Who's Required to Act?
Few employers are aware that time off from work can be considered a reasonable accommodation, however, even if they're aware that many more conditions are protected under the ADA, employment lawyers say. And even fewer are aware that the ADA applies to businesses with as few as 15 employees, notes Eric Welter, an employment attorney in Herndon, Virginia.
That's probably because many federal regulations apply only to businesses with 50 or more employees. One of those is the Family Medical Leave Act (FMLA), which Welter says confuses employers who aren’t sure whether a requested leave for cancer treatment is covered by FMLA or ADA. “The trap a lot of people fall into is they think they don’t have 50 employees so they’re not covered by FMLA,” Welter says.
Another complicating factor is that EEOC hasn’t nailed down how lengthy a leave can be before it's no longer considered reasonable. Attorneys say they're receiving a growing number of calls from employers who wonder whether an employee’s request for one leave after another constitutes a reasonable accommodation under the law or whether it can be refused.
It could be years before EEOC clarifies that, if it ever does. Meanwhile, Coffey notes, one New York appeals court has said in that state, indefinite leave may be considered a reasonable accommodation. That ruling could potentially mean an employer must keep a position open forever for a disabled worker, filling in with temporary employees or asking other workers to pick up the slack.
Expanding Coverage
The idea of what constitutes reasonable accommodation has also grown with the expansion of what disabled has been defined to include. For instance, a worker with attention deficit disorder may need to be shepherded through one or a series of special training courses to try to find ways to keep doing their work despite their disability.
In another shift in recent years, conditions that are being completely mitigated for the most part by medication or some other means may still be considered disabilities. For instance, an employee with epilepsy may reasonably ask to have a dog at work, because canines can sometimes warn of impending attacks. This request may have to be accommodated even if the employee’s condition is being effectively controlled with medication.
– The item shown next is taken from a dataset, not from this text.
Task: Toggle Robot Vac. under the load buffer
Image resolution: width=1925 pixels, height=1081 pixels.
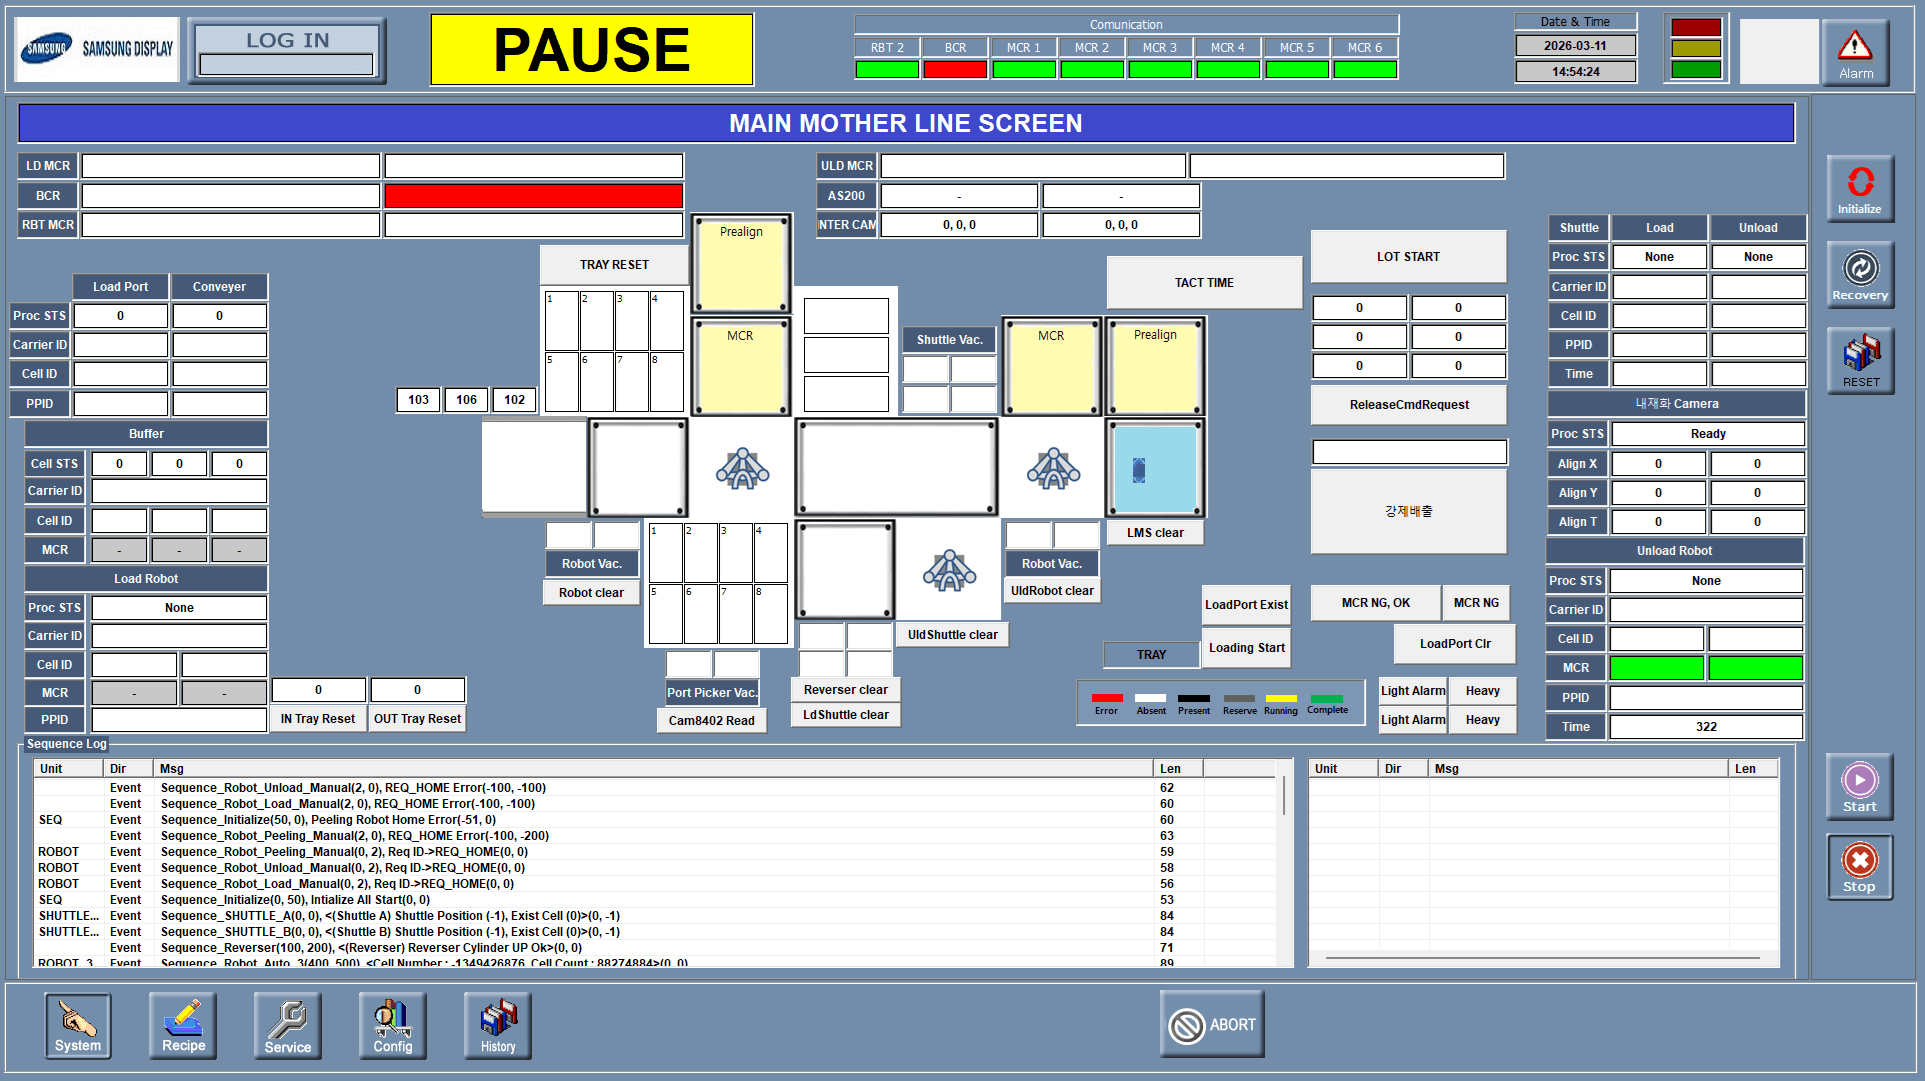Action: coord(592,564)
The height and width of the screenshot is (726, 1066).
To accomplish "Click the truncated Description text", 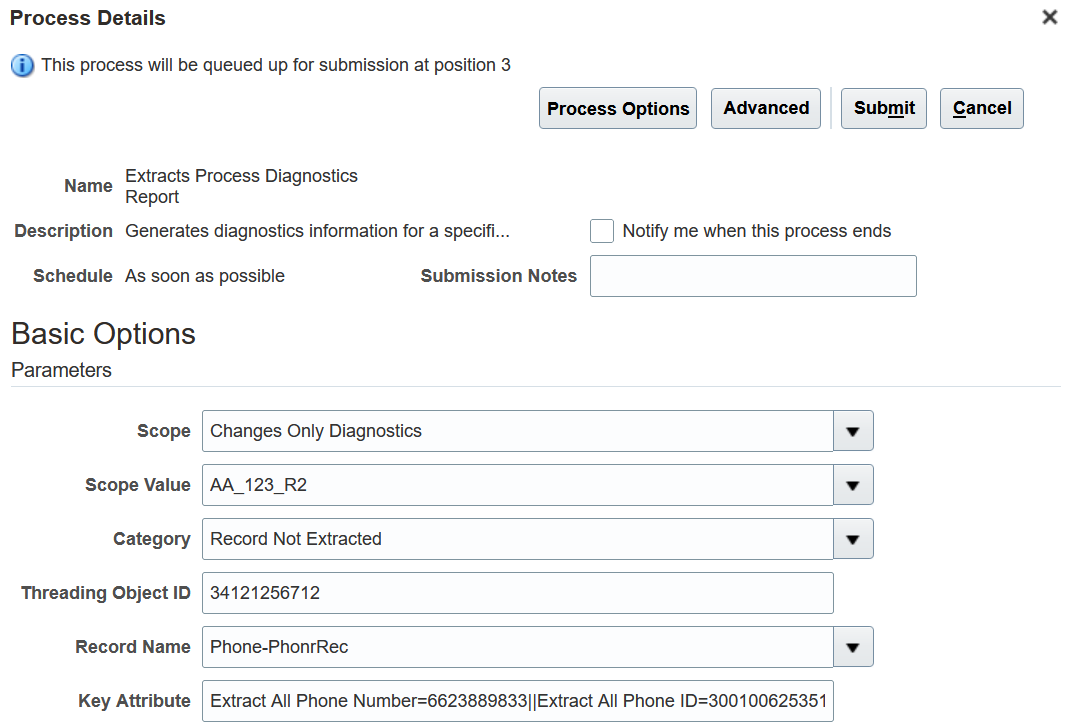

The expanded definitions of disability, combined with the continued vagueness of what constitutes disability, have greatly increased the number of legal problems businesses face under ADA. For instance, in 2007, before the 2008 amendment loosened the disability definition, EEOC fielded 15,575 ADA complaints. By 2010, after the EEOC had come out with its first round of regulations based on the amended law, that number had swelled to 25,165, a figure that's remained roughly the same since.
Monetary benefits paid to EEOC claimants have also increased more rapidly, more than doubling from $54 million in 2007 to $109 million in 2013. One reason for that is that many employers are reluctant to risk spending $100,000 or more in legal costs to defend a case in court due to the vagueness of the law, Coffey says.
When it comes to the ADA today, the bottom line is that far more conditions may be protected disabilities and far more accommodations may be deemed reasonable. And if an employee comes to you asking for help with almost any condition, the wisest response is to start talking about how, not whether, to do it.
As Welter says, “It’s a big problem with the EEOC if you get a request for an accommodation and you simply say no.”